Reproduce the records below with every occurrence of "Screen dimensions" changed to "Display size", leaving all other text unchanged.

[Element and text position records]

-- BEGIN --

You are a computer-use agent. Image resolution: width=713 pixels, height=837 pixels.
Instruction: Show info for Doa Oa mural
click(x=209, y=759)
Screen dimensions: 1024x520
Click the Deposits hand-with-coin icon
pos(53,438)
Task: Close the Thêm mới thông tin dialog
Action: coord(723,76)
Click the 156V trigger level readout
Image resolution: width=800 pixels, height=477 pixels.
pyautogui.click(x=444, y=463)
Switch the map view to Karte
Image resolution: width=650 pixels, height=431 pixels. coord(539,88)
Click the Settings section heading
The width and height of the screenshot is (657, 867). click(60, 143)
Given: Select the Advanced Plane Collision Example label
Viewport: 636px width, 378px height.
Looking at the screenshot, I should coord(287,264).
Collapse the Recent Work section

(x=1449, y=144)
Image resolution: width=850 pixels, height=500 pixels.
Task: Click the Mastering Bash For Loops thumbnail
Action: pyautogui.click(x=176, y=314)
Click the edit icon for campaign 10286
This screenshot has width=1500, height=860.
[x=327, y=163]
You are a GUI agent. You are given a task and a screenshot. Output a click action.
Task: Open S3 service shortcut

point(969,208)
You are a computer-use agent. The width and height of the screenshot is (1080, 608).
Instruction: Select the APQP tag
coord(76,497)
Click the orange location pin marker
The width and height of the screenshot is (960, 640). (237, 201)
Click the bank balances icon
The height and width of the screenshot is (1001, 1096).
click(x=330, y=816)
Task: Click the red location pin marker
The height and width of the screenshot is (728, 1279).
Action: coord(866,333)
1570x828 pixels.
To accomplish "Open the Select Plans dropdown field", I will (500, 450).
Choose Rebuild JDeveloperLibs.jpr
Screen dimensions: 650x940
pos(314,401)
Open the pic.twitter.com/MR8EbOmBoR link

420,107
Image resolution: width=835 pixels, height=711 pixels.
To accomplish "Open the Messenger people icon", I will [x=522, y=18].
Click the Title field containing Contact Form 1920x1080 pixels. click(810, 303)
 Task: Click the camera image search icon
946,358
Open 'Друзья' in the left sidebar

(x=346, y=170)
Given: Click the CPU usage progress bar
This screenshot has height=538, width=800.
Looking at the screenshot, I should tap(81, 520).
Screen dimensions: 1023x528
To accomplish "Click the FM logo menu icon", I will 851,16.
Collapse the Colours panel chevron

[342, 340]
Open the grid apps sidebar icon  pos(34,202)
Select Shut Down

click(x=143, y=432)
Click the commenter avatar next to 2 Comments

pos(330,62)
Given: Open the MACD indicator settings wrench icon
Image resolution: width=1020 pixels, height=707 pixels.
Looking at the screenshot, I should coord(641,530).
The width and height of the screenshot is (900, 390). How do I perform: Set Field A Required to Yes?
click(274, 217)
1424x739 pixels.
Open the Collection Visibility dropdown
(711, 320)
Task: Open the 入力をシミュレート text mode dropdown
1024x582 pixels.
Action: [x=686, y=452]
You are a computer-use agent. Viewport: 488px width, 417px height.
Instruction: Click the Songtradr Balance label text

-- END --

■ **Exercise response**:
You are a computer-use agent. Image resolution: width=713 pixels, height=837 pixels.
Instruction: Show info for Doa Oa mural
click(x=209, y=759)
Display size: 1024x520
Click the Deposits hand-with-coin icon
pos(53,438)
Task: Close the Thêm mới thông tin dialog
Action: coord(723,76)
Click the 156V trigger level readout
Image resolution: width=800 pixels, height=477 pixels.
pyautogui.click(x=444, y=463)
Switch the map view to Karte
Image resolution: width=650 pixels, height=431 pixels. coord(539,88)
Click the Settings section heading
The width and height of the screenshot is (657, 867). click(60, 143)
Given: Select the Advanced Plane Collision Example label
Viewport: 636px width, 378px height.
Looking at the screenshot, I should coord(287,264).
Collapse the Recent Work section

(x=1449, y=144)
Image resolution: width=850 pixels, height=500 pixels.
Task: Click the Mastering Bash For Loops thumbnail
Action: pyautogui.click(x=176, y=314)
Click the edit icon for campaign 10286
This screenshot has width=1500, height=860.
[x=327, y=163]
You are a GUI agent. You are given a task and a screenshot. Output a click action.
Task: Open S3 service shortcut

point(969,208)
You are a computer-use agent. The width and height of the screenshot is (1080, 608).
Instruction: Select the APQP tag
coord(76,497)
Click the orange location pin marker
The width and height of the screenshot is (960, 640). (237, 201)
Click the bank balances icon
The height and width of the screenshot is (1001, 1096).
click(x=330, y=816)
Task: Click the red location pin marker
The height and width of the screenshot is (728, 1279).
Action: coord(866,333)
1570x828 pixels.
To accomplish "Open the Select Plans dropdown field", I will (500, 450).
Choose Rebuild JDeveloperLibs.jpr
Display size: 650x940
pos(314,401)
Open the pic.twitter.com/MR8EbOmBoR link

420,107
Image resolution: width=835 pixels, height=711 pixels.
To accomplish "Open the Messenger people icon", I will [x=522, y=18].
Click the Title field containing Contact Form 1920x1080 pixels. click(810, 303)
 Task: Click the camera image search icon
946,358
Open 'Друзья' in the left sidebar

(x=346, y=170)
Given: Click the CPU usage progress bar
This screenshot has height=538, width=800.
Looking at the screenshot, I should tap(81, 520).
Display size: 1023x528
To accomplish "Click the FM logo menu icon", I will 851,16.
Collapse the Colours panel chevron

[342, 340]
Open the grid apps sidebar icon  pos(34,202)
Select Shut Down

click(x=143, y=432)
Click the commenter avatar next to 2 Comments

pos(330,62)
Given: Open the MACD indicator settings wrench icon
Image resolution: width=1020 pixels, height=707 pixels.
Looking at the screenshot, I should coord(641,530).
The width and height of the screenshot is (900, 390). How do I perform: Set Field A Required to Yes?
click(274, 217)
1424x739 pixels.
Open the Collection Visibility dropdown
(711, 320)
Task: Open the 入力をシミュレート text mode dropdown
1024x582 pixels.
Action: [x=686, y=452]
You are a computer-use agent. Viewport: 488px width, 417px height.
Instruction: Click the Songtradr Balance label text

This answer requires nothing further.